I actually feel a little better.

friend: Ewwwww!

me:venting via chat can be therapeutic as well.

friend: You should have a journal devoted solely to venting about these things.

wait, that's an excellent idea!

Monday, June 2, 2008

Why Were You There?

This video is totally unrelated to nursing.


New nurses are getting plunged into the most challenging settings, just like first year teachers are.


The units that regularly have 6 patients per nurse, routinely at least 3 of them on tubefeeds, with trachs or on oxygen, incontinent of stool and urine, and with some sort of fluctuating critical lab value* - those are the inner city schools of the medical world. And the experienced nurses are running in droves from those units. Because the experienced nurses have... experience. They know that is is a shitty situation. They also know that there is zero indication that it will change soon.

So that unit is staffed from the float pool. Or is on the list of getting new recruits.

What is the likelihood that those patients are receiving consistent quality care? Small.

What are the chances that those new nurses will stay on that floor? Slim.

What are the chances they will stay in the profession? Hmmm. Why should they? Will it be different anywhere else?

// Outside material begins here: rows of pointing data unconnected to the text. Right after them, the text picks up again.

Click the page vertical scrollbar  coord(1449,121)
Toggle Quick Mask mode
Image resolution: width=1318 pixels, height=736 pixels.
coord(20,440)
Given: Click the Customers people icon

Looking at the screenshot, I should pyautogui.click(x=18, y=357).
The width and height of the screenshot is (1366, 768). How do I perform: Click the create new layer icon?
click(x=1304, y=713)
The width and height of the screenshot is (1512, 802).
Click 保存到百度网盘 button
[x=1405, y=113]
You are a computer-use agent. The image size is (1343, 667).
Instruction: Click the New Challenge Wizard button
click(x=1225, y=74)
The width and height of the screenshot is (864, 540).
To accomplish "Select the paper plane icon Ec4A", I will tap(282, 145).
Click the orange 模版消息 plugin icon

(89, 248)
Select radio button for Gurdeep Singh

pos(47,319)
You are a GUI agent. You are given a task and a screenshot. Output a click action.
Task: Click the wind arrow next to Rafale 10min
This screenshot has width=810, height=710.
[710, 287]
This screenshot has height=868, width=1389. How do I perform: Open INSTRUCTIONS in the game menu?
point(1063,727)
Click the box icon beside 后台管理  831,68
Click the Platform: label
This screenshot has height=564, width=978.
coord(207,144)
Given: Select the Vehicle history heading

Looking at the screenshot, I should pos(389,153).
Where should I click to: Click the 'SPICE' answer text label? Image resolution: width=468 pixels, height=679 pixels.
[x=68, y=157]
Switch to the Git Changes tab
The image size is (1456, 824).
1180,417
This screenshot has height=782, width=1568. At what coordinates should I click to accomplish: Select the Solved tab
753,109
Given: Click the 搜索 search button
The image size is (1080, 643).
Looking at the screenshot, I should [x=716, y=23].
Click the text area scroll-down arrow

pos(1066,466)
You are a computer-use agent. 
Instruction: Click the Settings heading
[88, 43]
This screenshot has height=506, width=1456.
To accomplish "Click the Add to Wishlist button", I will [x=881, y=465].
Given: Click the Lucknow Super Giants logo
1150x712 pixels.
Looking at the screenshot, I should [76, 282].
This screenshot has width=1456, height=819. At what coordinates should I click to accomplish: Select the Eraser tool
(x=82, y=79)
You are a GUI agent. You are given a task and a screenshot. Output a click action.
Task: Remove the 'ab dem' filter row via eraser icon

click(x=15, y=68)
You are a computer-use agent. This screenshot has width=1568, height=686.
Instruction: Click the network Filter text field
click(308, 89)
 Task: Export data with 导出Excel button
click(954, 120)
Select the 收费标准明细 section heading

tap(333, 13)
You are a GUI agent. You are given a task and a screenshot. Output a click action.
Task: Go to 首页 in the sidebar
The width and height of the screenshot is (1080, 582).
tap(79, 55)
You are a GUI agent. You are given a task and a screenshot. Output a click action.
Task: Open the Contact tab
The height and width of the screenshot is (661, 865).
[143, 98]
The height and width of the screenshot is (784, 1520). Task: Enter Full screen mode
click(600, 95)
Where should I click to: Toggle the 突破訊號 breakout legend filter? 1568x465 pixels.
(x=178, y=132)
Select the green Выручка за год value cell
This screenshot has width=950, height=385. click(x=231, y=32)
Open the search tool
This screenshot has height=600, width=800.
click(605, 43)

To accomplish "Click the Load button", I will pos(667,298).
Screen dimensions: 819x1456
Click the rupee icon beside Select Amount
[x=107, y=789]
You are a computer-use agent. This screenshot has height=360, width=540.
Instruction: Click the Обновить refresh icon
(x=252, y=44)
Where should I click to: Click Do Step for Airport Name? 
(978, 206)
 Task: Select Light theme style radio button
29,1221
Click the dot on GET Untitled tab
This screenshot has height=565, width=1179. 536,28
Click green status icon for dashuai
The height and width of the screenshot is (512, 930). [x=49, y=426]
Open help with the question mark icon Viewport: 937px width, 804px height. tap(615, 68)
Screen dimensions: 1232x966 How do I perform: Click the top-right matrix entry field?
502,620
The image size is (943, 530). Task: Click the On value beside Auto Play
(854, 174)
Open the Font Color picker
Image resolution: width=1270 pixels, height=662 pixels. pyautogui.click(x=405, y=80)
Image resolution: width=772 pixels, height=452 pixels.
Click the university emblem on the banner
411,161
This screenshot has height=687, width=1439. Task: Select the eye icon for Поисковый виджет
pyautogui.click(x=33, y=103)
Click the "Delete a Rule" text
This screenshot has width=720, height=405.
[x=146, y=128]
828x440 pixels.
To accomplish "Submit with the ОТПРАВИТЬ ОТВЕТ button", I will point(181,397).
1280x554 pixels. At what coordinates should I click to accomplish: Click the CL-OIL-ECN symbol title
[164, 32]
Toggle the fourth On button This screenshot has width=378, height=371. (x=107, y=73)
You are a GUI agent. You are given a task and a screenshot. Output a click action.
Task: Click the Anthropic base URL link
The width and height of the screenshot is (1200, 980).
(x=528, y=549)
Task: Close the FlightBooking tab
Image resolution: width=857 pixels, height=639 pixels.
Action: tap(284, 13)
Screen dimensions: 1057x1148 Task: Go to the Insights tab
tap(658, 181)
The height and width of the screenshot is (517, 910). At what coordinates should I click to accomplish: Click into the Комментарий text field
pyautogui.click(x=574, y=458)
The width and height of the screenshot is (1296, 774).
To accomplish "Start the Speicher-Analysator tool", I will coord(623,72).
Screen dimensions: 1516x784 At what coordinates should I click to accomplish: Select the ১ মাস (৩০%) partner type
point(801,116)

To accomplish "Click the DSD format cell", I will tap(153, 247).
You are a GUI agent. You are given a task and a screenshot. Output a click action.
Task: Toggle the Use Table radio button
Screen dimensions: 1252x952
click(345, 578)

I'm 6 shifts out of orientation for my student externship, and I am already pissed off. Sobbing in the parking garage. Scurrying and sweating. Forgetting to pee for 7.5 hours. Wondering where the nurse manager is, and if this is just an 'off' day.

No. This is everyday.

And the response that I have gotten when I've tried to discuss this with professors in the past is so similar to what this woman says, it's eerie. They want to know why I'm not being more carefully precepted. I want to know why no one is freaking out.

* These are not ICUs. These are patients on the floor. I know (well, I don't know personally because I haven't done my ICU rotation yet) that the patients in the ICU are so much sicker than this. But the patients on the floor need care at a much lower ratio than 6:1.